* QUOTED PASSAGE
________________________
Buyers play it safe with well-located sites that offer a clear route to development.
joe-varing
Single-family lots are seeing strong demand from developers, says land broker Joe Varing of Varing Marketing Group, because they offer a clear path to the development of multi-family properties with up to six units and no need for rezoning.

With multiple policy changes at the local, provincial and federal level designed to spark new residential construction, Western Canada’s residential land market should be on fire.

But multi-family broker Mark Goodman of Goodman Commercial Inc. in Vancouver sees quite a different reality, with a surge in listings giving buyers the upper hand and putting downward pressure on prices. Often, a couple of price reductions are needed before offers start rolling in – and even then, it can be tough.

“There’s been a monumental reset in the Metro Vancouver real estate market, in all asset classes,” he said. 

“We have so much product, and we’ll hit the market with a price that is 25 or 30 per cent below where it was two and a half, three years ago – and it’s crickets!”

No market has been hit harder than residential land, with real estate analytics firm Altus Group reporting just 59 residential land sales in Metro Vancouver in the first half of 2025. This compares to 294 in all of last year.

“The land market has been crushed. It’s the worst,” Goodman said. “We were selling Broadway Plan sites at $200 a foot buildable; we can’t even get anything done for $100 a foot buildable.”

Covering a 500-block area between 1st and 16th avenues and bounded by Vine Street and Clark Drive, the Broadway area has 121 residential projects representing 23,857 housing units in the pipeline according to city data but realizing them will take time. Just four building permits have been issued in the area in the past three years.

“Probably 85 per cent of those developments along the Broadway Plan aren’t going to get built any time soon,” Goodman noted.

The uncertainty is part of what’s helping kill deals, said Joe Varing, principal of Varing Marketing Group at Homelife Advantage Realty (Central Valley) Ltd. in Langley.

On the one hand, developers don’t know if they can get projects through municipal approval processes; on the other, they don’t know if the demand will be there given the uncertainties consumers are facing.

“The uncertainty out there is what’s driving indecision in real estate,” he said. “If I don’t know if my job is going to be around in 18 months, am I going to buy a $2 million house?”

Varing estimates transactions are down 90 per cent from three years ago, a figure borne out by Altus Group’s numbers.

What are moving, however, are entitled sites, especially single-family lots that the province designated for four- and six-plex developments as a matter of course.

“One can buy it in an in-fill neighbourhood and start construction, likely within a year because it doesn’t require rezoning,” he said. “Single-family lots … will offer a much higher return on investment than buying a piece of raw land and taking it through the process, then waiting multiple years to get it approved – if you can get it approved.”
________________________
* PROVIDED MATERIAL
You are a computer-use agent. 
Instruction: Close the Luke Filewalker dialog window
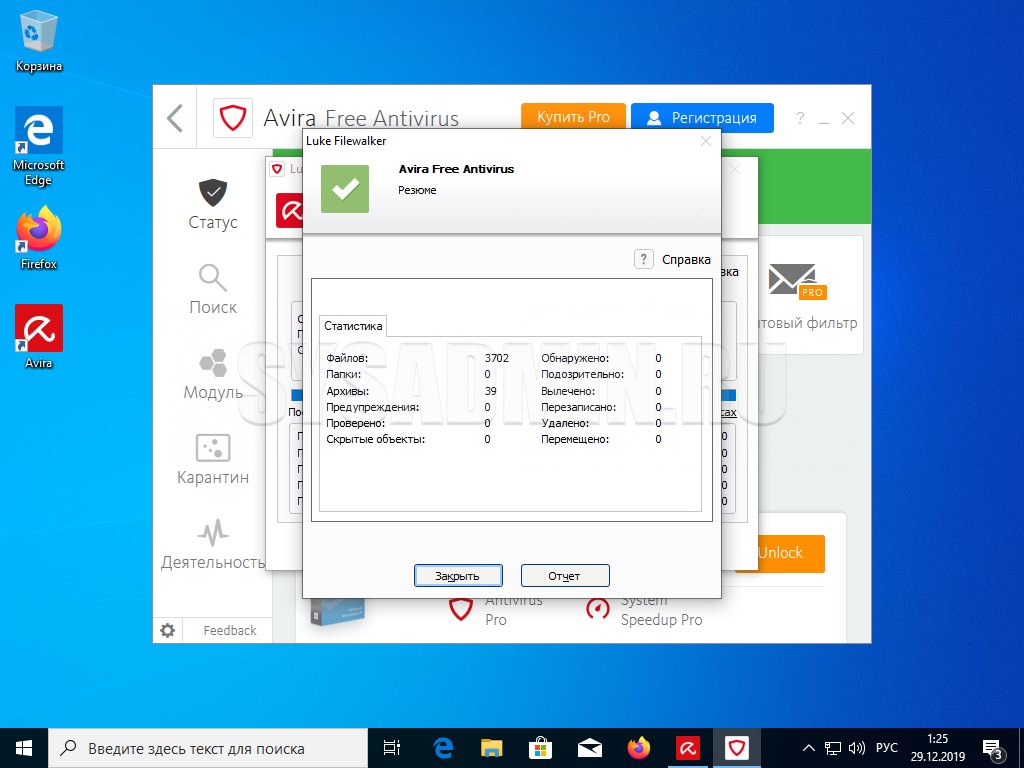pyautogui.click(x=705, y=141)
________________________
* WHAT NEEDS TO BE DONE
Can you retype the passage from the article on Western Canada's residential land market above, starting at "Buyers play it" and ending at "be on fire.", word for word?

* TASK SOLUTION
Buyers play it safe with well-located sites that offer a clear route to development.
joe-varing
Single-family lots are seeing strong demand from developers, says land broker Joe Varing of Varing Marketing Group, because they offer a clear path to the development of multi-family properties with up to six units and no need for rezoning.

With multiple policy changes at the local, provincial and federal level designed to spark new residential construction, Western Canada’s residential land market should be on fire.